Kann man das > 10 jährige stetige Apothekensterben wirklich aus dieser Bilanz einfach so ausklammern? Seit 2 Jahren läufts auch für die Filialen schlechter. 11% aller Apotheken schreiben rote Zahlen, schon am Ende dieses Jahres wohl eher 20%.
Den berühmten Satz: „Es hätte schlimmer kommen können“ unterschreibe ich nicht länger. Mittlerweile wäre es mir lieber, die Schröderregierung hätte 2002 einen radikalen Schlussstrich der inhabergeführten Apotheken gezogen. Das wäre weniger bitter, als den jetzigen jungen Nachwuchspharmazeuten zusehen zu müssen, wie sie sich für nen Appel und nen Ei mit einem Filialverbund ins Unglück stürzen.

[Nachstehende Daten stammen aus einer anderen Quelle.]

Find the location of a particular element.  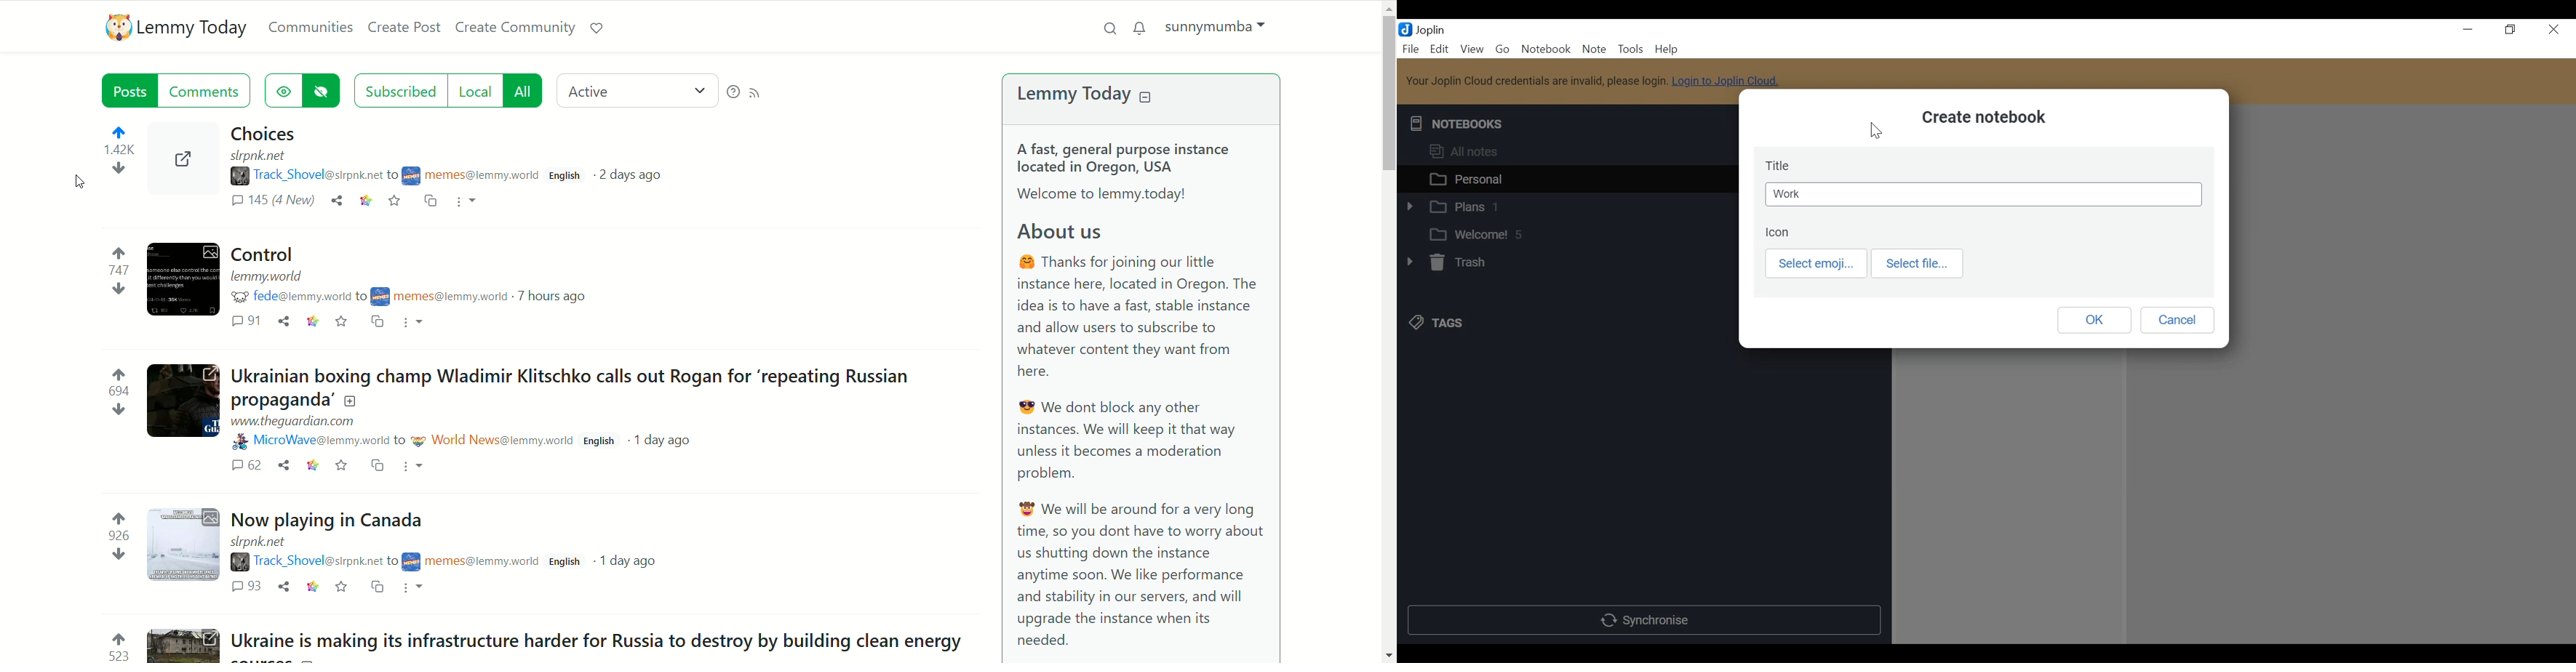

Joplin is located at coordinates (1435, 30).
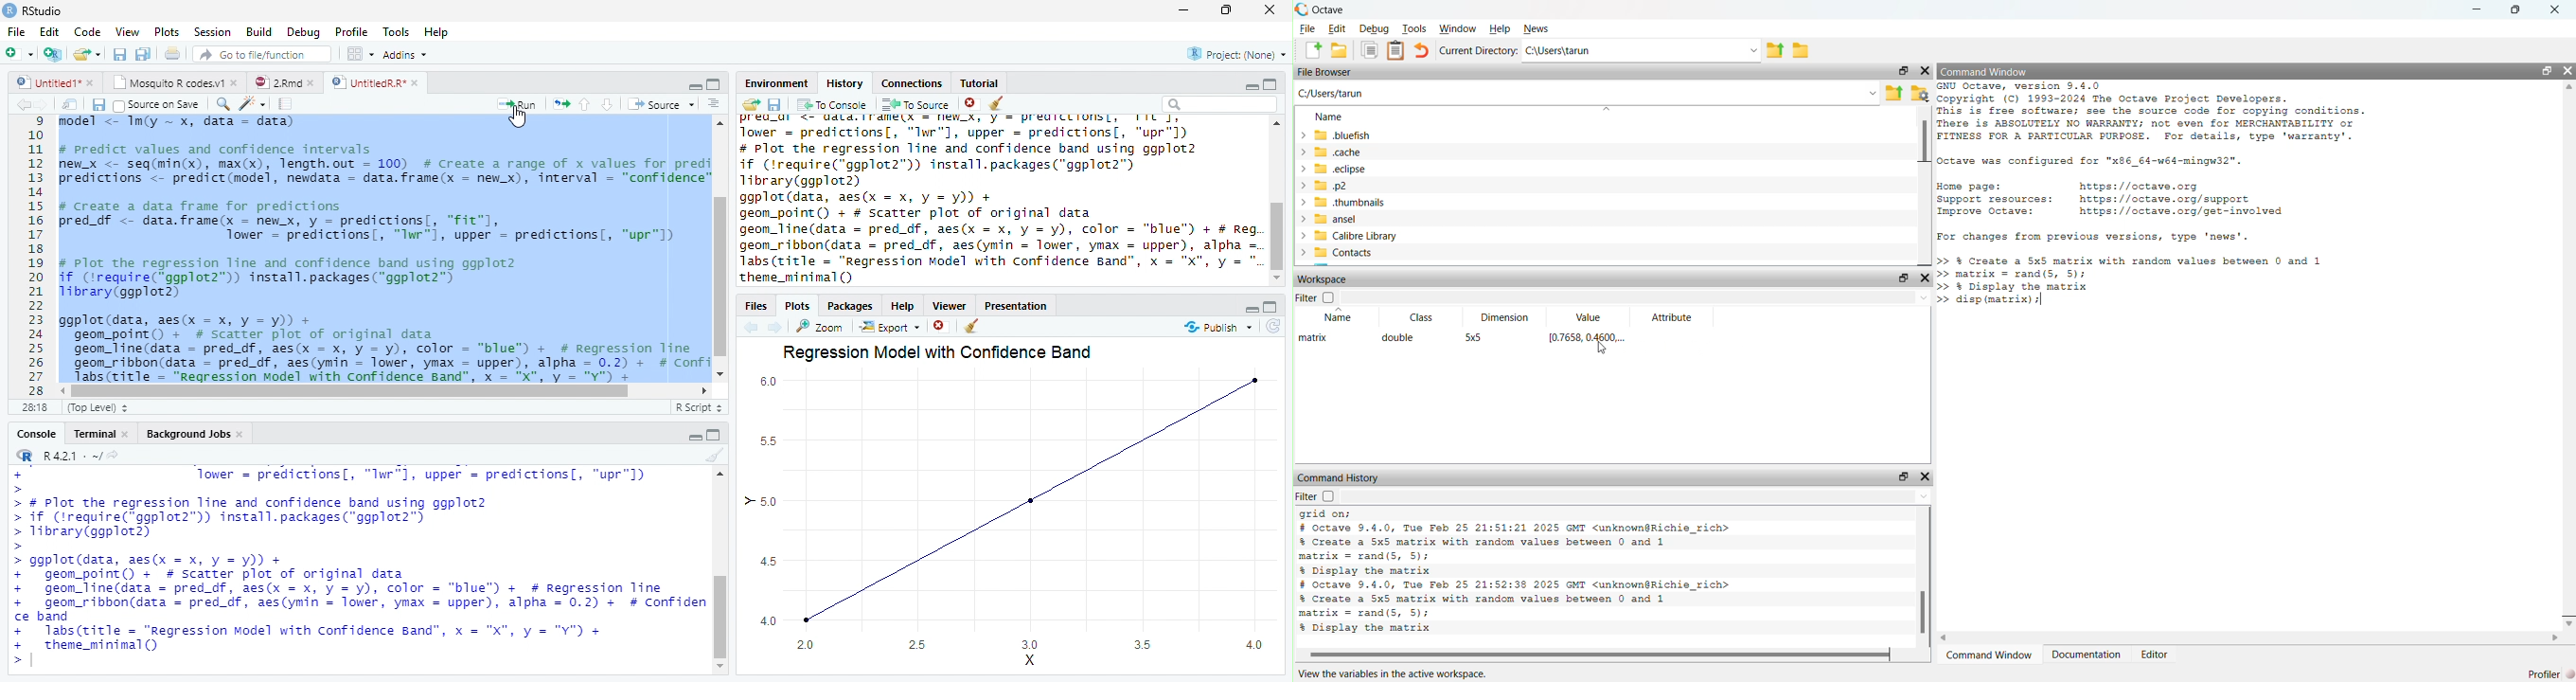 This screenshot has width=2576, height=700. I want to click on Maximize, so click(1225, 9).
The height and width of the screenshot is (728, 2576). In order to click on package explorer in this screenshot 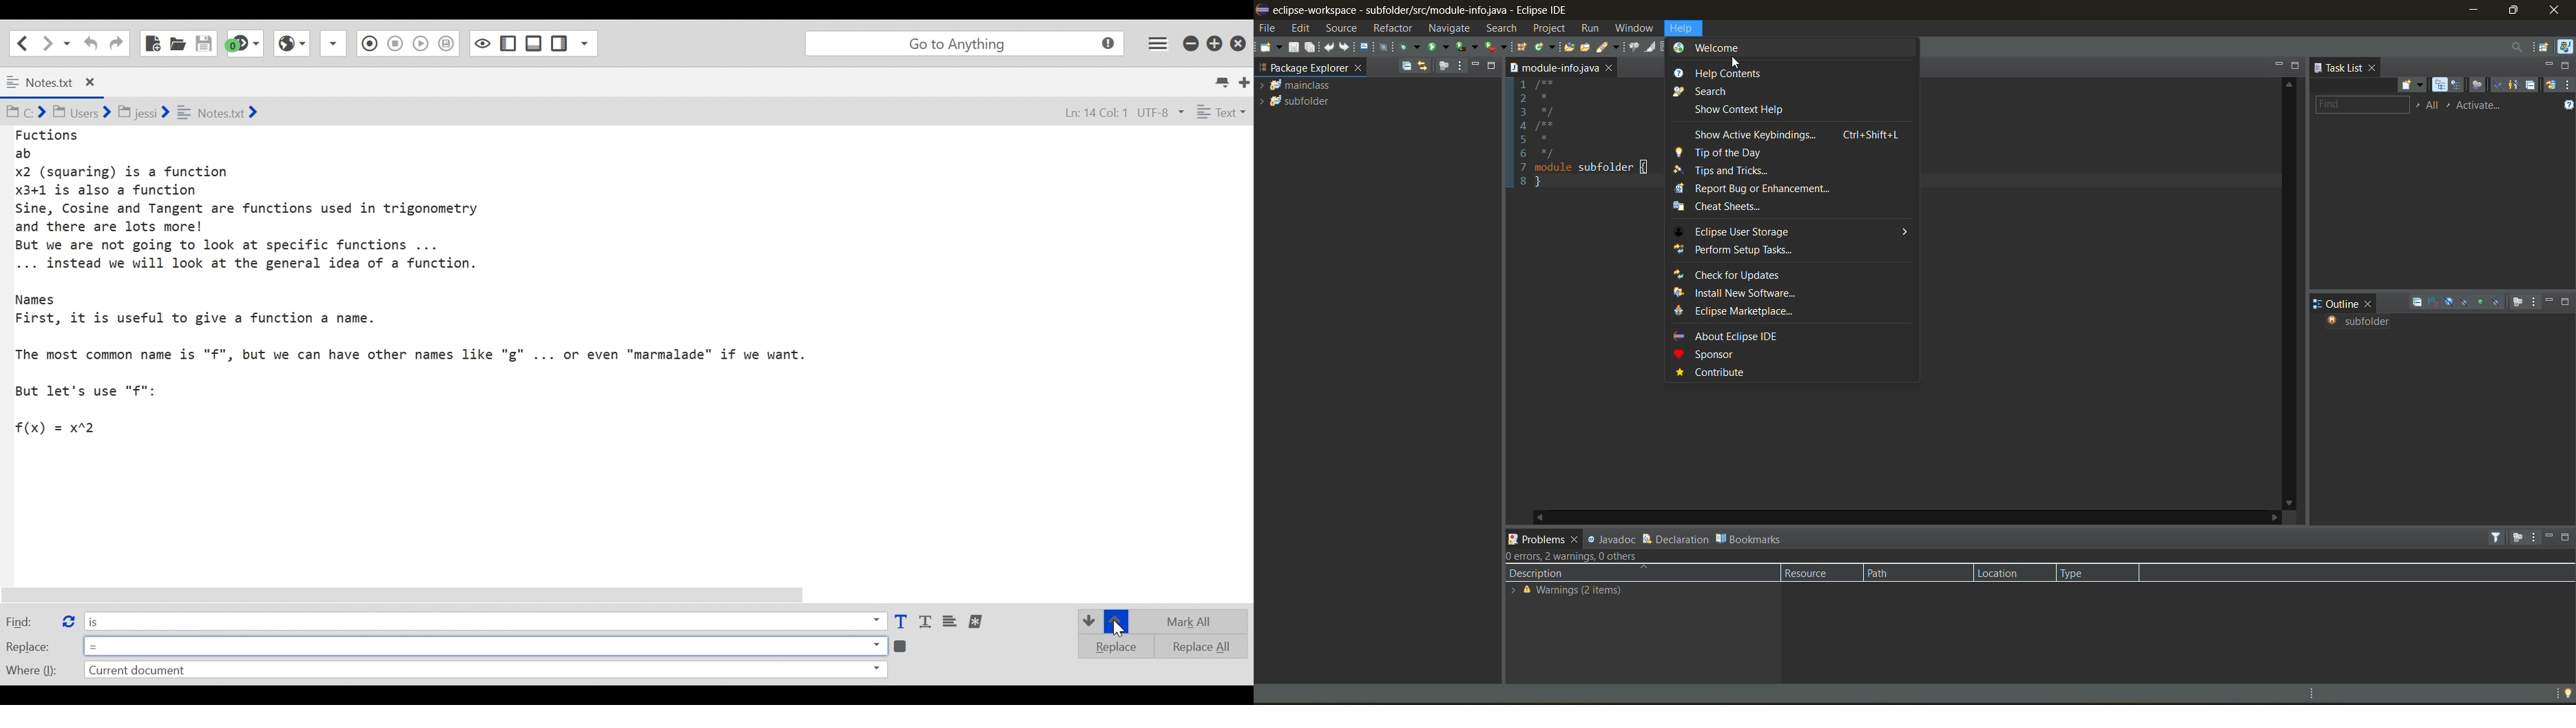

Wir bekommen keinen reinen Wein eingeschenkt (die Politikmaskottchen der SPD und CDU lassen sich ja zu Hauf in Apotheken ablichten, während sie etwas von Planungssicherheit faseln), wir bekommen ja noch nicht mal eine anständige Palliativversorgung. Wir werden einfach unter immer mehr Aufgaben und Bürokratie ausbluten gelassen und verenden dann sang- und klanglos am Straßenrand. Ich weiß nicht, welche blinde Hoffnung solch ein Artikel schüren soll. Gesunden Optimismus, den ich persönlich befürworte, lese ich hier jedenfalls nicht heraus

» Auf diesen Kommentar antworten | 1 Antwort

AW: Bilanz

von Anita Peter am 12.03.2024 um 12:18 Uhr

In der Blase und unter dem Stein lebt es sich besonders gemütlich.